57. Overwhelming post-splenectomy infection

(a) Is usually due to unencapsulated bacterial infection
(b) Strep. pneumoniae is the commonest aetiological agent
(c) Despite aggressive therapy it can have a mortality of over 50%
(d) The risk of infection can be reduced with pneumococcal and haemophilus vaccination
(e) Penicillin antibiotic prophylaxis should be considered in all children


only a wrong . OPSI results from infection with encapsulated bacteria. Strep. pneumonia is the commonest implicated bacterium. All patients undergoing a splenectomy should have pneumococcal and haemophilus vaccination. Antibiotic prophylaxis with either penicillin or amoxycillin should be considered in children up to the age of 16 years.

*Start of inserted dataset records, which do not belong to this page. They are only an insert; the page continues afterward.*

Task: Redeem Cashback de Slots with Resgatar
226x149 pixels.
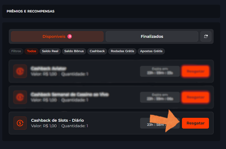Action: [195, 123]
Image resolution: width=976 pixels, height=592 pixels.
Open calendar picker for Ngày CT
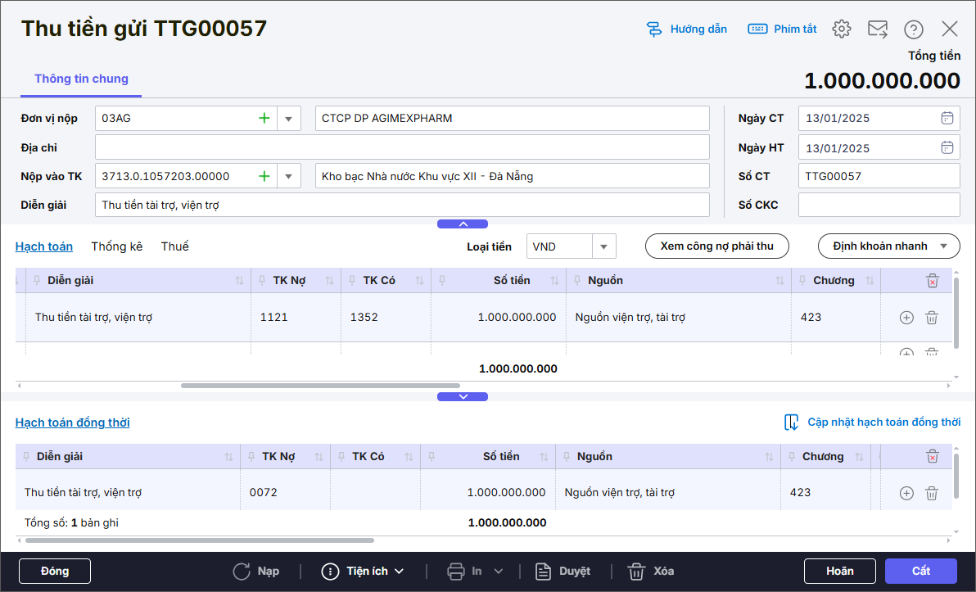point(947,118)
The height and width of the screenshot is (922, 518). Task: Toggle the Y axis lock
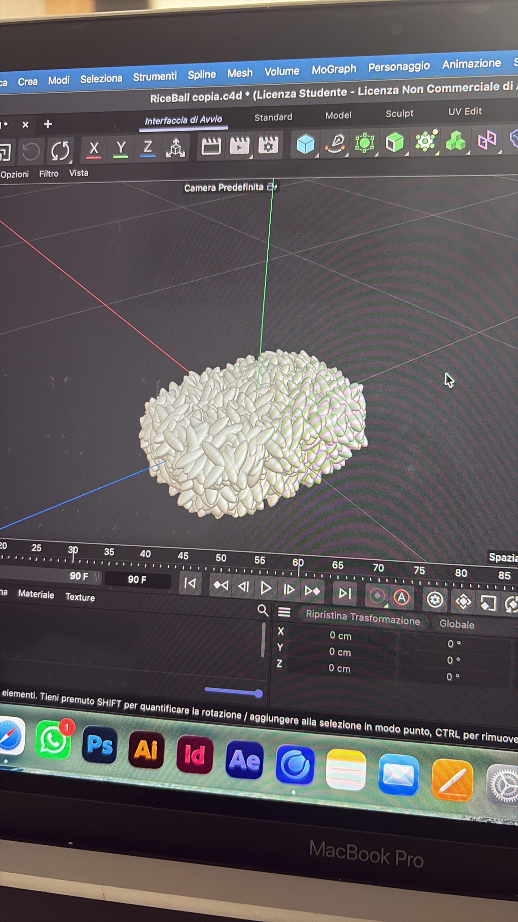(x=121, y=148)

58. Regarding colonic polyps

(a) Juvenile rectal polyps are adenomatous polyps
(b) Metaplastic polyps are pre-malignant
(c) The risk of malignancy is higher in tubular than villous adenomas
(d) Villous adenomas occasionally cause hyperkalaemia
(e) All patients with untreated familial adenomatous polyposis will eventually develop colorectal carcinoma


only e is right . Juvenile rectal polyps are hamartomatous polyps. Metaplastic polyps are not premalignant. Villous adenomas have a higher risk than tubular adenomas of being malignant. Villous adenomas occasionally present with hypokalaemia as a result of potassoium loss from their mucus secretion. Familial adenomatous polyposis is an autosomal dominant condition. Untreated all patients usually develop a colonic neoplasm by the age of 40 years. All patients at risk should be screened and if polyps are identified should be offered prophylactic surgery.


59. Prostate carcinoma

(a) Affects 50% of men over the age of 80 years
(b) Most present with symptoms of bladder outflow obstruction
(c) A serum prostate specific antigen concentration of greater than 10 ng/ml is highly suggestive of the diagnosis
(d) Over 80% of tumours are androgen dependent
(e) In the treatment of the disease flutamide acts as an anti-androgen


all are true . The prevalence of prostate carcinoma increases with age. It affects 50% of men greater than 80 years but many are asymptomatic. 70% of patients present with bladder outflow obstruction. 10% of patients are idenfified as an incidental find at TURP. Most tumours are androgen-dependent. Their growth can be reduced surgically by a bilateral subcapsular orchidectomy. Pharmacologically the same can be achieved with LHRH agonsits (e.g. goseralin)or antiandrogens (e.g. cyproterone acetate, flutamide)


60. Hodgkin's lymphoma

(a) Often presents as painless cervical lymphadenopathy
(b) About 50% of patients have splenomegaly at presentation
(c) The nodular sclerosing type has the best prognosis
(d) Stage 3 disease has lymphadenopathy confined to one side of the diaphragm
(e) With modern radiotherapy techniques stage 1 disease has a 5-year survival of over 90%


a , b , e are right . Painless cervical lymphadenopathy is the commonest presentation of Hodgkin's lymphoma. The lymphocyte predominant type has the best prognosis. The nodular sclerosing variety has the worst. Stage 2 disease is confined to one side of the diaphragm. Stage 3 disease has nodal involvement on both sides of the diaphragm. With modern radiotherapy techniques, Stage 1 disease (i.e. localised to one nodal group) has a 5-year survival of more than 90%.